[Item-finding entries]
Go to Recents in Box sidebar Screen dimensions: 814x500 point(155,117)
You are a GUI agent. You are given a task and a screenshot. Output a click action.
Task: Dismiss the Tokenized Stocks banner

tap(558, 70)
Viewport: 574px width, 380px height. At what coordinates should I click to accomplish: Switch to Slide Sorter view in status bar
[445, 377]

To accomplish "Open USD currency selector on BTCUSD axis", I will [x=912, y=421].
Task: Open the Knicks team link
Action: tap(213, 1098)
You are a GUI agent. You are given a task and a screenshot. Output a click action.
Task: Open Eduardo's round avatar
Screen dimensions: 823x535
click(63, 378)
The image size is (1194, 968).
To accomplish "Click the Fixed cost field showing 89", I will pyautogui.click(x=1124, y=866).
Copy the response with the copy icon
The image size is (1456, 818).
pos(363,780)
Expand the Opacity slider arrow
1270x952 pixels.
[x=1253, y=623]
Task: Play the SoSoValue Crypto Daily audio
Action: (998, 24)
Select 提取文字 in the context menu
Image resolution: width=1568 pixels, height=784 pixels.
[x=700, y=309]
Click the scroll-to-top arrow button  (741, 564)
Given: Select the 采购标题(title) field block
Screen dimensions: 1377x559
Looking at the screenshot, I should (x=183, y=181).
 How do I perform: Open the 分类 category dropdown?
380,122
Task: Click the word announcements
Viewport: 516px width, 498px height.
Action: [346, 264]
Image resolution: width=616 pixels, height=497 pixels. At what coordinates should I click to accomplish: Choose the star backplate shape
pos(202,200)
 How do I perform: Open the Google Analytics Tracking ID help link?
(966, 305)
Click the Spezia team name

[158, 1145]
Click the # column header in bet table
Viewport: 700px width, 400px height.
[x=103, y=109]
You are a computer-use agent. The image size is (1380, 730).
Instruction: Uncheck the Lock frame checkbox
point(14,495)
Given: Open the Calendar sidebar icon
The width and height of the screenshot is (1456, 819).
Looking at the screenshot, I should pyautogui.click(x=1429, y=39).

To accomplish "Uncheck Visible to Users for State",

Exercise task ▸
Rewrite the entries starting at the line containing "How do I perform: Open the 分类" and ending after the line containing "pos(202,200)", changing "star" to "hexagon" and leaving everything else untouched.

Answer for the task ▸
 How do I perform: Open the 分类 category dropdown?
380,122
Task: Click the word announcements
Viewport: 516px width, 498px height.
Action: [346, 264]
Image resolution: width=616 pixels, height=497 pixels. At what coordinates should I click to accomplish: Choose the hexagon backplate shape
pos(202,200)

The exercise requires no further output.